Real research shows that social triggers can be modified through parenting programs such as ZERO TO THREE’s HealthySteps model. In one clinical trial, parents of colicky infants who were counseled regarding effective responses to crying saw crying decrease from 2.6 to 0.8 hours a day. That’s about 4 times the effectiveness of giving Lactobacillus in Sung’s study! In another randomized trial, crying decreased twice as much when parents received parenting counselling as it did when mothers changed their diets. (Mom’s diets causing breastfed babies problems is more myth than reality.)

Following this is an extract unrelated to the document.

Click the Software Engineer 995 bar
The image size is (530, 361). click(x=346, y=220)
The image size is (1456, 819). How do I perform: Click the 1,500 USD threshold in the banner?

Additional research connecting both the biological and social underpinnings of colic, and how professionals and families might address them together, is still needed to be able to “put this baby to rest.” For now, I recommend connecting families with trustworthy resources on colic such as the AAP’s HealthyChildren.org and ZERO TO THREE.org, and proven feeding and parenting supports. In the end, all parents can be reassured that colic will die down by 3 to 4 months and be gone by 6 months. That, and perhaps kimchi, should help all sleep just a little better as new parents.

Dr. Jonathan Goldfinger, MD, MPH, FAAP, is Chief Medical Officer for HealthySteps and ZERO TO THREE, and a loving father to 6-month-old and 3-year-old boys. This piece reflects his personal and professional views, with links to published research expressing that of the stated author. This is in no way a reflection of the recommendations or position of HealthySteps or ZERO TO THREE.